For Cox Radio Miami, 97.3 "The Coast," I created a Movie Club exclusive newsletter. The highest click-through rate we received was 86 percent (average about 65 percent) over this year, so I know this is a successful standard. But I kept the focus and the target of the newsletter for our station listeners relevant to what they wanted, and continued to feed them exclusives they couldn't find anywhere else. Would you please take a look at this and let me know what you think as the E-mail Diva?
They say you can't argue with success, but that's never stopped me.
You are doing a lot of things right with this newsletter. It is concise, consumer-benefit-oriented, nicely designed, scan-able, and presents a variety of links to appeal to a range of interests. If your only objective is to sell DVDs, I'd say your work is done.
But I imagine that you would also like readers to listen to your radio station and go to your site, and those objectives are not part of this e-mail program. That's not to say that the station doesn't get some halo effect from the movie club. Enthusiastic members must have warm, fuzzy feelings about 97.3, the station that brings them exclusive movie offers each month. You are getting a positive brand impact with every e-mail.
But--there's always a "but," isn't there?--is it enough? It reminds me of people who talk about a TV ad at length but can't remember the advertiser. "Did you see that commercial, the one with the dancing elephant?" "Yeah, too funny." "What was it for?" "I don't know--some car company?"

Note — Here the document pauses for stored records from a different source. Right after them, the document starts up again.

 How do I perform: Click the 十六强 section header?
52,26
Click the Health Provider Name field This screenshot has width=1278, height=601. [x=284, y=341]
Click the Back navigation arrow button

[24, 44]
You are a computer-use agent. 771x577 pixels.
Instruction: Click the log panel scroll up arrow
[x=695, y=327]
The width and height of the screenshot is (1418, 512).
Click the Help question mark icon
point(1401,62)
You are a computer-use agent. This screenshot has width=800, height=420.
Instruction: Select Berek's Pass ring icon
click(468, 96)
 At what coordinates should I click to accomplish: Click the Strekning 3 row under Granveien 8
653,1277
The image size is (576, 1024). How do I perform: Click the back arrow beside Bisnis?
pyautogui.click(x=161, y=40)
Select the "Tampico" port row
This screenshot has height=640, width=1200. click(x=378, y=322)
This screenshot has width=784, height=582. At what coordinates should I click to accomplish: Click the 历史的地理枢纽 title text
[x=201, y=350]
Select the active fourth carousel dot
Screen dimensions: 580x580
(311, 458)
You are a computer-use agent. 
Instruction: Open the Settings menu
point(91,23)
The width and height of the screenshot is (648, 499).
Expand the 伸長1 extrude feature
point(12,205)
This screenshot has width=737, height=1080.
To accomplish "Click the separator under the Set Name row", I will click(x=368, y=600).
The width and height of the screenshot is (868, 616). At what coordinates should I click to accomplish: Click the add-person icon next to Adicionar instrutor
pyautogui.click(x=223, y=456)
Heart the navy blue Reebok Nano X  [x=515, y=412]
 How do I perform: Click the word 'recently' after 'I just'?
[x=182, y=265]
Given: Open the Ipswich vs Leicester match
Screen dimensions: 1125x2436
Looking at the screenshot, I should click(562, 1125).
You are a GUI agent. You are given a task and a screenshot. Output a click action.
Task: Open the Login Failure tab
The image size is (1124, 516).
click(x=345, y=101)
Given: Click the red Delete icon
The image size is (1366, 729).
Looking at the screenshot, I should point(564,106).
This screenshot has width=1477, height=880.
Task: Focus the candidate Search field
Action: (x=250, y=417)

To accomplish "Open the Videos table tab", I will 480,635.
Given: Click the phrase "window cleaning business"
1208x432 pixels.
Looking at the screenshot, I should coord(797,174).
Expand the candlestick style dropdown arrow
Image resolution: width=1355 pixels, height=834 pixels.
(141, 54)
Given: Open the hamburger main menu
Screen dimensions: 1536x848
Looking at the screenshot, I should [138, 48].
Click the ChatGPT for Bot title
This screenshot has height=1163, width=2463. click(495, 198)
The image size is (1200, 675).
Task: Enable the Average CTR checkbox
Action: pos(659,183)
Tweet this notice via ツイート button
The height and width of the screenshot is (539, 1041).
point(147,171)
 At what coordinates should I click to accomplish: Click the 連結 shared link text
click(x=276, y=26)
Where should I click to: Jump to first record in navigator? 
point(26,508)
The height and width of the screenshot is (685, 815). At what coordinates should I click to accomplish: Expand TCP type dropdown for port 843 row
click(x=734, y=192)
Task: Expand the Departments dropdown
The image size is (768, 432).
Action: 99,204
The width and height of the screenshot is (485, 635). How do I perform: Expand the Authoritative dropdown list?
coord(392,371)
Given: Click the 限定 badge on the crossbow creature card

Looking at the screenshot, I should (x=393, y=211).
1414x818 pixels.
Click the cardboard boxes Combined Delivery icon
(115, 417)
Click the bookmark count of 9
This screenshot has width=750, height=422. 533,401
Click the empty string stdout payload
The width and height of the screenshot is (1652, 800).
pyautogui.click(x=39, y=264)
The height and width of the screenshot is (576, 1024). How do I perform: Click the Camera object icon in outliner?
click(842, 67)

Great effort, good consumer reaction, no close.
You want people to get to the site, whether or not they want to buy a CD, and listen to the station, right?
Your site is content-rich and chock full 'o consumer benefits: contests, events, interaction, inside stories, etc. Why not remind movie club readers of all that you have to offer? Even a row of navigation buttons at the bottom will do the job, just like those on the Web version of your e-mail. Get listeners to the station with show-oriented features, e.g., "Tomorrow on 'Those Two Girls in the Morning.'" Your tagline, "South Florida's Concert and Community Fun Site" is notably absent from your e-mail, as well.
The biggest challenge the E-mail Diva faces is typically getting advertisers to see they should not try to "get lucky on the first date." You are getting kissed on every date, but may never get past the front door. Just a little finesse on an already-great program will get you there.